** BEGIN **

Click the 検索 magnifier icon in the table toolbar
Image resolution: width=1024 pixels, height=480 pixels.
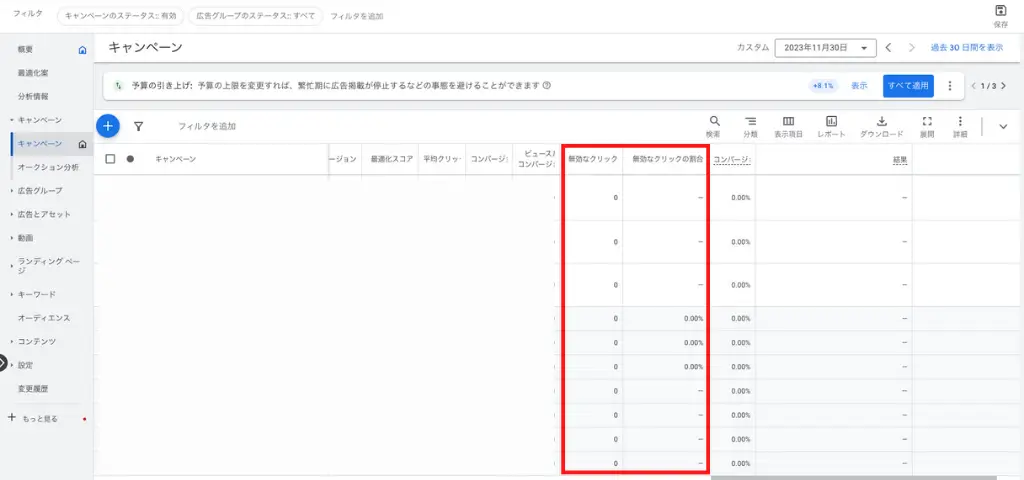[714, 121]
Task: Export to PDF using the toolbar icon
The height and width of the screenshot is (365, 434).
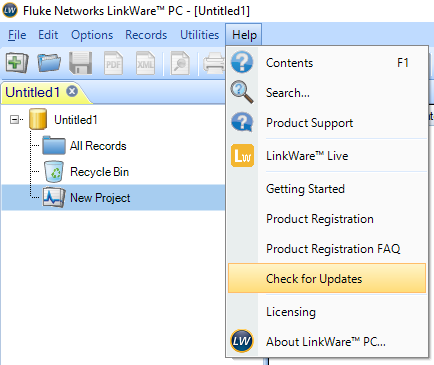Action: [113, 63]
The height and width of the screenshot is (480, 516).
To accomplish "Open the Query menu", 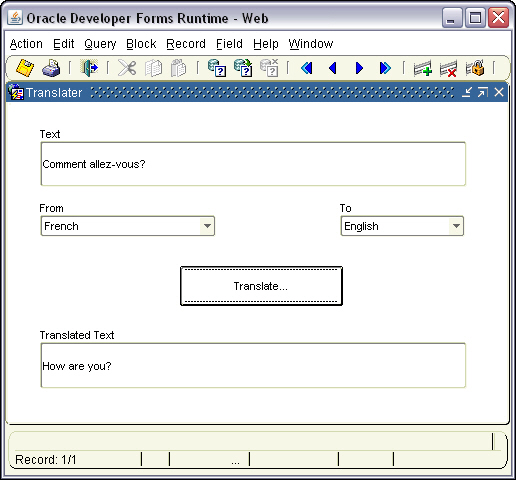I will [100, 44].
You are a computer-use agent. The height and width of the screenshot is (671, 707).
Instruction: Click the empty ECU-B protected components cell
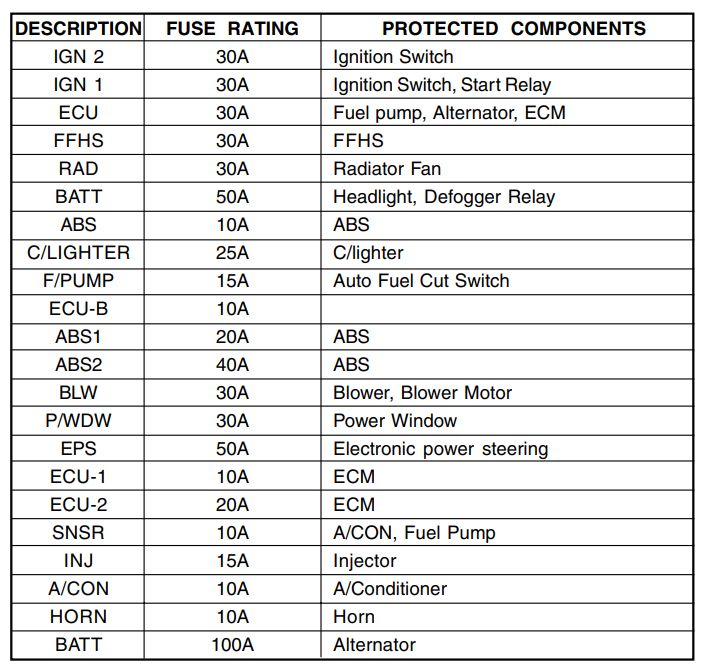click(x=507, y=309)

** END **

GOAL:
Please copy the rows from the line containing "You are a computer-use" through the end of the rows, both ends included, leaving out the pictures.

EXERCISE OUTPUT:
You are a computer-use agent. The height and width of the screenshot is (671, 707).
Instruction: Click the empty ECU-B protected components cell
click(x=507, y=309)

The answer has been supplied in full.